Я невольно зарделся при этих словах и молча склонил голову – слова эти были превыше всякой награды.
А Барклай-де-Толли продолжал уже более спокойно, не так жестко, не столь определенно и даже как будто с какой-то претензией на юмор:
– Были, конечно, и неудачи, отдельные просчеты (как же без них-то?), но в главном высшая воинская полиция оказалась на высоте: эмиссар Бонапарта был полностью разоблачен. Впрочем, что я рассказываю?! Вы же, ваше величество, в отличие от меня, сами участвовали в этой операции – вы задерживали графа де Нарбонна у себя, а Санглен в это время орудовал с его бесценной шкатулкой?! Вы тоже в некотором роде агент де Санглена, а у него, надо сказать, вообще отличные агенты.

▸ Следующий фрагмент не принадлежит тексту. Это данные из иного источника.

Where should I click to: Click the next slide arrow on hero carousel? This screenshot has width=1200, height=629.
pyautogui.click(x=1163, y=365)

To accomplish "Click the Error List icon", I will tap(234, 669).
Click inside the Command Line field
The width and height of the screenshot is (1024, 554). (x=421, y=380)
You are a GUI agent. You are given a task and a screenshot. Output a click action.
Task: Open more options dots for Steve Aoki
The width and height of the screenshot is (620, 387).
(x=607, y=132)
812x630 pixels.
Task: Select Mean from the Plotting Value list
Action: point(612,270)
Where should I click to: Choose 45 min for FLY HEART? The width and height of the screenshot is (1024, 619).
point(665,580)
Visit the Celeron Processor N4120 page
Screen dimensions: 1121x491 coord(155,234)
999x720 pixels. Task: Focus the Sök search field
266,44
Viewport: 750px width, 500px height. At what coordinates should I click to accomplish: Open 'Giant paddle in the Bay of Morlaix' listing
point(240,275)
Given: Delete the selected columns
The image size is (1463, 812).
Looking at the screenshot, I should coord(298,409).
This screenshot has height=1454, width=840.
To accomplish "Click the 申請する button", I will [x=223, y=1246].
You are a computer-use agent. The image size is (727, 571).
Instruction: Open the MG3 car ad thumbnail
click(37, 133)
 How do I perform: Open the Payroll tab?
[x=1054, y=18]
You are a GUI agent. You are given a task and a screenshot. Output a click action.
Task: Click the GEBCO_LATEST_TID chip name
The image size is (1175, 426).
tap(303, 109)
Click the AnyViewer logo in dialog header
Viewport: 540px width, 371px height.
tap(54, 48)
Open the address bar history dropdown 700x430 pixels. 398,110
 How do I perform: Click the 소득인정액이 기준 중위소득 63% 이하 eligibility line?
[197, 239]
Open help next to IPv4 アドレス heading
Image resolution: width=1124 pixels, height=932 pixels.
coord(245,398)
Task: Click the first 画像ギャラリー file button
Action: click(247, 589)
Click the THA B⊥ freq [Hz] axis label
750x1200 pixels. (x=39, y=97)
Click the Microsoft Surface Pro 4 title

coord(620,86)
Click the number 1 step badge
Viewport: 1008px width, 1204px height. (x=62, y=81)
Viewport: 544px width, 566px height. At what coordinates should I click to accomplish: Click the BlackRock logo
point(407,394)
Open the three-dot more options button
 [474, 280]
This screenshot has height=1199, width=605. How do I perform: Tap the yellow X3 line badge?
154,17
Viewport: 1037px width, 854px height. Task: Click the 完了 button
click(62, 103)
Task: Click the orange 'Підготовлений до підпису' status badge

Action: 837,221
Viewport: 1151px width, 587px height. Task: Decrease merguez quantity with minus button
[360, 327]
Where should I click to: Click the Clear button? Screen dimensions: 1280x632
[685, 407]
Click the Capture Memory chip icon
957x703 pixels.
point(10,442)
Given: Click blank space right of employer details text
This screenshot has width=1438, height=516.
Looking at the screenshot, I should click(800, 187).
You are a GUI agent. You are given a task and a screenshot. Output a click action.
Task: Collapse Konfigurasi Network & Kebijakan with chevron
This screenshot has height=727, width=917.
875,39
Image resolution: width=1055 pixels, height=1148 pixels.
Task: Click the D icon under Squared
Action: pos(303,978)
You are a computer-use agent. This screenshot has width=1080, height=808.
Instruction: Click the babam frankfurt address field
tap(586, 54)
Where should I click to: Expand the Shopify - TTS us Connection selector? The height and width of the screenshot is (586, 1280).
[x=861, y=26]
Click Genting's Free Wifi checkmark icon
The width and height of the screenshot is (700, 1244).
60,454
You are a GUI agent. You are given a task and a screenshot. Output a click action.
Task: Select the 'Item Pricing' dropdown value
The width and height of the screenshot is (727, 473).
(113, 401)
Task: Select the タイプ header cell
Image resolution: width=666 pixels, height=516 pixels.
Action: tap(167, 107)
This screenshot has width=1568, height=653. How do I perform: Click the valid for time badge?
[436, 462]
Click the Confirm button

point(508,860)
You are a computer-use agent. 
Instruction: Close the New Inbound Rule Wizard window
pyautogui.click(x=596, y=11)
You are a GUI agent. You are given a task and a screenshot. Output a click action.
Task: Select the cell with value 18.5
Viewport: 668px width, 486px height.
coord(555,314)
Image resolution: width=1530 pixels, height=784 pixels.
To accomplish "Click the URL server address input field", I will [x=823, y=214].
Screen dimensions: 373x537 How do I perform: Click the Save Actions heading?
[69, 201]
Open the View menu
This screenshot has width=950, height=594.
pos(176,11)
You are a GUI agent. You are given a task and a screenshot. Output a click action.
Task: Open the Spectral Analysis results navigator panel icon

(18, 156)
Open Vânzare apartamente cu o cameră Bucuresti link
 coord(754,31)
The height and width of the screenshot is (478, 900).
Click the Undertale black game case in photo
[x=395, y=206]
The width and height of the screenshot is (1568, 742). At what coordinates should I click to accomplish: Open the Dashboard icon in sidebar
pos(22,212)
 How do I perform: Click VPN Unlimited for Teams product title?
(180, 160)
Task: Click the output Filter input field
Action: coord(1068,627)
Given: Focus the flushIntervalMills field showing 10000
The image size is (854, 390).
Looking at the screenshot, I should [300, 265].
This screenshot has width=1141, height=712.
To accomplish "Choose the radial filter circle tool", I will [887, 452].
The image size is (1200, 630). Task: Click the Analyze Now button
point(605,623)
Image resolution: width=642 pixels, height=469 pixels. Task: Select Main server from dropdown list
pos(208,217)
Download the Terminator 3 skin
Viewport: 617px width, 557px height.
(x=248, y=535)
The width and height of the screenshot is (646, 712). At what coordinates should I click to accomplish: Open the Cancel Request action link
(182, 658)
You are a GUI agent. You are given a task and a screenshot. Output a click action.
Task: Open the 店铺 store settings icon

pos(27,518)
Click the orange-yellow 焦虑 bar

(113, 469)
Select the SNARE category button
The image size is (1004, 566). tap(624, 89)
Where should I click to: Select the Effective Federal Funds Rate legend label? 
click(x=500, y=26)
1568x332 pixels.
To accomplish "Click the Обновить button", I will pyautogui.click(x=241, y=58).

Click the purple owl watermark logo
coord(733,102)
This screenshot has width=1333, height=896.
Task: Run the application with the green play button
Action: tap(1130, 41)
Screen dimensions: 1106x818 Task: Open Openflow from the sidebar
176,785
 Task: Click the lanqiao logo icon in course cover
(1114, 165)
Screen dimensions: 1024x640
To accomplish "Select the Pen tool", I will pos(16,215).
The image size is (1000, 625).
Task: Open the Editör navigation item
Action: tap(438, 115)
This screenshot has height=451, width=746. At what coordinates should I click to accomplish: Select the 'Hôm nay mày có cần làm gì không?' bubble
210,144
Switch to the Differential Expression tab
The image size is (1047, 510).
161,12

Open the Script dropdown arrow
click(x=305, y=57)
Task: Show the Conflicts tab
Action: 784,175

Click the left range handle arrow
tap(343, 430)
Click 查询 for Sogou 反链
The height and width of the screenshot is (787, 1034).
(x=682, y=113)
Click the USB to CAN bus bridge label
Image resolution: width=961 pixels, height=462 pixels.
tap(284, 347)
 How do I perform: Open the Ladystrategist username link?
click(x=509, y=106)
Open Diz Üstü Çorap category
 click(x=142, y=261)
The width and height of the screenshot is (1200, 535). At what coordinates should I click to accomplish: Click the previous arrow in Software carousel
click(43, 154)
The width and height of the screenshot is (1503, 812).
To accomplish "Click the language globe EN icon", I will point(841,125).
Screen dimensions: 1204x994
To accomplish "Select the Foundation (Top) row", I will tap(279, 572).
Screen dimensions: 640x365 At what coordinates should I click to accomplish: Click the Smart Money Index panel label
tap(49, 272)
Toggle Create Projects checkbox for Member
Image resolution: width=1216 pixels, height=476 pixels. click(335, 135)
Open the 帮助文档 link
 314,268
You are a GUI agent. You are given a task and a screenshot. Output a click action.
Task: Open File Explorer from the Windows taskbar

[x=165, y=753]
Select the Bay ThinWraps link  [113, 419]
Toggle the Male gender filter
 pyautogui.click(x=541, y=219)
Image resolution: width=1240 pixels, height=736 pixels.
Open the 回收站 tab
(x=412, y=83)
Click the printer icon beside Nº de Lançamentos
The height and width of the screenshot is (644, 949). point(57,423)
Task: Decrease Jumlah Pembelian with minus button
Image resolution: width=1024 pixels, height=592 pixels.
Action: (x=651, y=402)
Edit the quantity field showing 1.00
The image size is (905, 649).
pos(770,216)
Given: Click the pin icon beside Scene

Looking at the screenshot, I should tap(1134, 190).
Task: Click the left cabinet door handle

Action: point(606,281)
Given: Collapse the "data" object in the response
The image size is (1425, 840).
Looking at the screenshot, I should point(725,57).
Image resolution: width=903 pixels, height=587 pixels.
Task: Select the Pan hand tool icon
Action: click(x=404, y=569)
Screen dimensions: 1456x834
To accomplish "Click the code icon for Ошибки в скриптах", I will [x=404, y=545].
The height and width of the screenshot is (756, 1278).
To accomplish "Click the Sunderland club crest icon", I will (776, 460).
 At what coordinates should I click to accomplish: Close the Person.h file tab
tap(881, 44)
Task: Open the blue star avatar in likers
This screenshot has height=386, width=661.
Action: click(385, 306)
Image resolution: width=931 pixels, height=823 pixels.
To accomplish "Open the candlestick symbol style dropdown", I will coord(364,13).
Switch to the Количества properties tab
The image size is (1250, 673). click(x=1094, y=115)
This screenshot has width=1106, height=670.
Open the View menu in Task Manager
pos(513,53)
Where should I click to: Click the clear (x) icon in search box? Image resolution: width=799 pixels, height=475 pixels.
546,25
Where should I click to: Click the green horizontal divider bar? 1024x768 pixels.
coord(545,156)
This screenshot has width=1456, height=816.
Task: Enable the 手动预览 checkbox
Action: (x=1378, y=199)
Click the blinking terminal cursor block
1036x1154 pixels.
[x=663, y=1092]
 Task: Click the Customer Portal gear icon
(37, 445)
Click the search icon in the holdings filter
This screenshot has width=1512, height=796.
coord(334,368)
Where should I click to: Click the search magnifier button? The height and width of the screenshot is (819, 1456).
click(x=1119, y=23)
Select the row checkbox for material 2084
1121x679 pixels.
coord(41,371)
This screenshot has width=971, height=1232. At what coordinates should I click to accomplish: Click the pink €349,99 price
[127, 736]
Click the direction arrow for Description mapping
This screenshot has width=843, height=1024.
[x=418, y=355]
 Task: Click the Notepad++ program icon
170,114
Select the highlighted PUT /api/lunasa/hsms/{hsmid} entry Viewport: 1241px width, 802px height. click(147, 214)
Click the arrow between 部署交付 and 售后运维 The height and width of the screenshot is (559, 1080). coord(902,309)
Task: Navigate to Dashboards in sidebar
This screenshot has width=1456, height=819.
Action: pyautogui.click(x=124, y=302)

Государь улыбнулся и лукаво-понимающе кивнул – он был тонкий ценитель шуток.
Впрочем, Александр Павлович ведь и в самом деле принимал участие в упомянутой акции. Так что, может быть, Барклай-де-Толли и не думал шутить, он ведь совсем не мастер по этой части.
Да, забавно получается: его величество помогает тайной полиции, служащей его величеству, оказываясь тем самым на службе у самого себя.
В любом случае император оценил каламбур, пусть даже и невольный, хотя я все-таки подозреваю, что тут имела место первая шутка в жизни нашего военного министра, сурового шотландского немца прибалтийской выделки.
Потом мы втроем отправились на прогулку в городской сад (на возвратном пути я проводил императора и главнокомандующего до ворот Виленского замка).
Все гуляющие в этот час в саду предупредительно-уважительно сторонились нас.
На одной из дорожек встретился нам государственный секретарь Александр Семенович Шишков, вице-адмирал и писатель, юркий, носатый, лохматый, глядевший вокруг сердито и неудомевающе.
Вообще довольно забавно, что он, будучи врагом Бонапарта и яростным ниспровергателем всего французского, изъясняется при этом на изящнейшем французском языке и является, сколько я могу судить, большим знатоком романского искусства.
Александр Павлович высвободил правую руку, помахал Шишкову, и мы стали фланировать дальше.
Шишкову наша радостная троица, кажется, не очень понравилась.
Веселье накануне войны, видимо, представилось государственному секретарю весьма предосудительным, и он смотрел на нас явно осуждающе (на мой взгляд, быть патриотом, большим, чем государь, не совсем прилично).
Император, кажется, на недовольный вид Шишкова не обратил ни малейшего внимания или же просто не захотел заметить.
Он пребывал в особенно благодушном состоянии духа (я уж и не помню, когда его видел таким).
Александр Павлович был исключительно весел, сыпал остротами, достаточно колкими (чрезвычайно много при этом досталось министру полиции Балашову и канцлеру Румянцеву).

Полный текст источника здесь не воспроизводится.